- **Given text**
_ _ _ _ _ _ _

From A.I. to Therapeutic Apps, Meet the 2018 Digital Trailblazer Award Finalists


From A.I. to Therapeutic Apps, Meet the 2018 Digital Trailblazer Award Finalists

 

Healthcare is seeing an explosion in the use of data analytics, machine learning tools, wearable devices, mobile apps, and other digital technologies. Software products are not only augmenting the capabilities of doctors—in some cases, the digital product is itself being prescribed as a treatment. In recognition of the growing impact of such technologies in healthcare, this year’s Xconomy Awards includes a new Digital Trailblazer category. Here’s more on the finalists.

—Akili Interactive Labs

Video games as treatments for medical conditions sounds far-fetched, but Akili Interactive Labs might be on the cusp of turning the concept into accepted medical practice. Created by PureTech Health seven years ago, Akili is developing mobile video games designed to assess and treat several cognitive disorders. AKL-T01, its flagship experimental product aimed at attention deficit hyperactivity disorder (ADHD), is currently under FDA review, CEO Eddie Martucci says. If cleared by federal regulators, it would be the first video game approved to treat a disease and the first “prescription digital medicine” for children with ADHD, Martucci says.

_ _ _ _ _ _ _

- **Information supplied**

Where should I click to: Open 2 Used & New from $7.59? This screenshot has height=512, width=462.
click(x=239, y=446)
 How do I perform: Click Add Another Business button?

_ _ _ _ _ _ _

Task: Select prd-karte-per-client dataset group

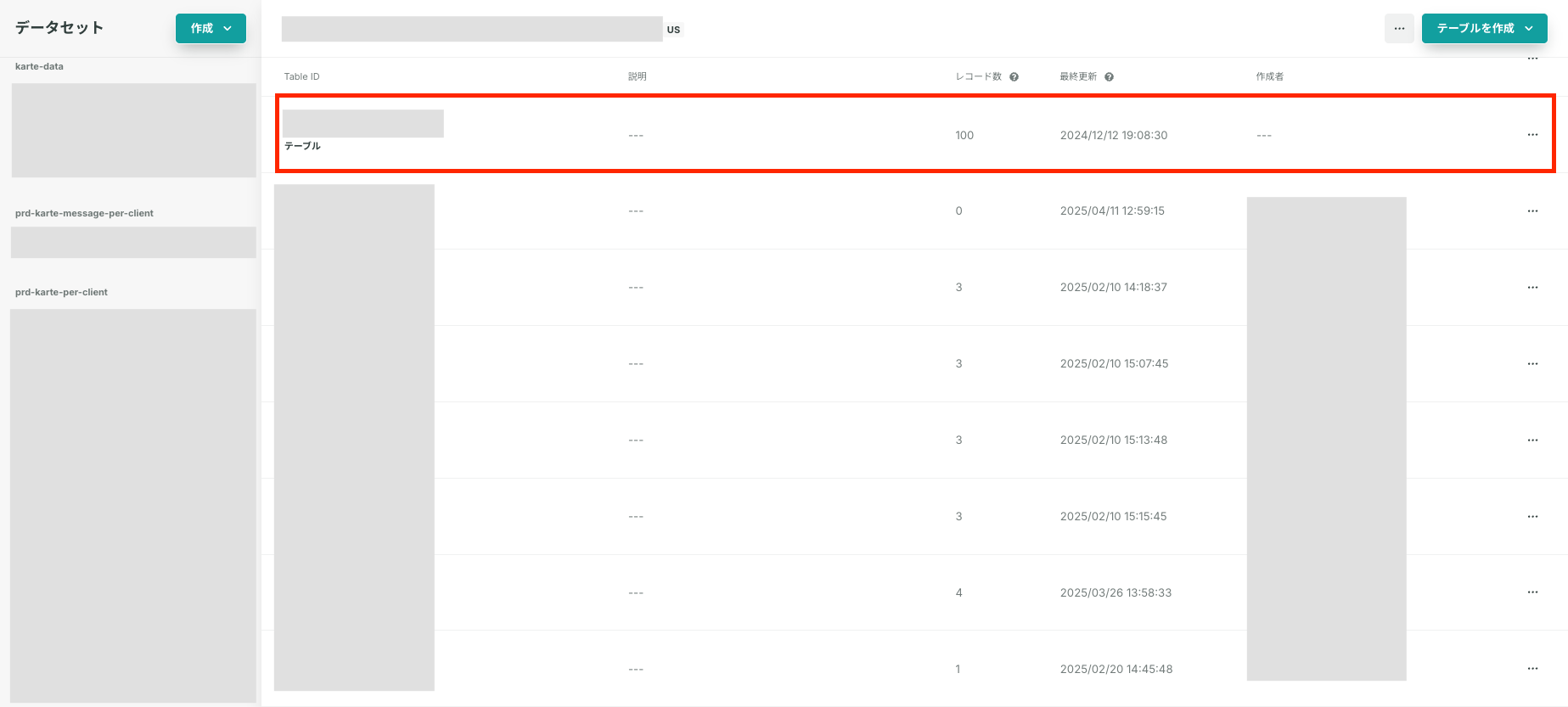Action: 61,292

_ _ _ _ _ _ _

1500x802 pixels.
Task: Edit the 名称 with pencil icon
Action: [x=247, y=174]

_ _ _ _ _ _ _

- **What needs to be done**
In the article on the 2018 Digital Trailblazer Award finalists above, copy the passage word for word, starting with "Video games as" and going on through "ADHD, Martucci says.".

- **Answer space**
Video games as treatments for medical conditions sounds far-fetched, but Akili Interactive Labs might be on the cusp of turning the concept into accepted medical practice. Created by PureTech Health seven years ago, Akili is developing mobile video games designed to assess and treat several cognitive disorders. AKL-T01, its flagship experimental product aimed at attention deficit hyperactivity disorder (ADHD), is currently under FDA review, CEO Eddie Martucci says. If cleared by federal regulators, it would be the first video game approved to treat a disease and the first “prescription digital medicine” for children with ADHD, Martucci says.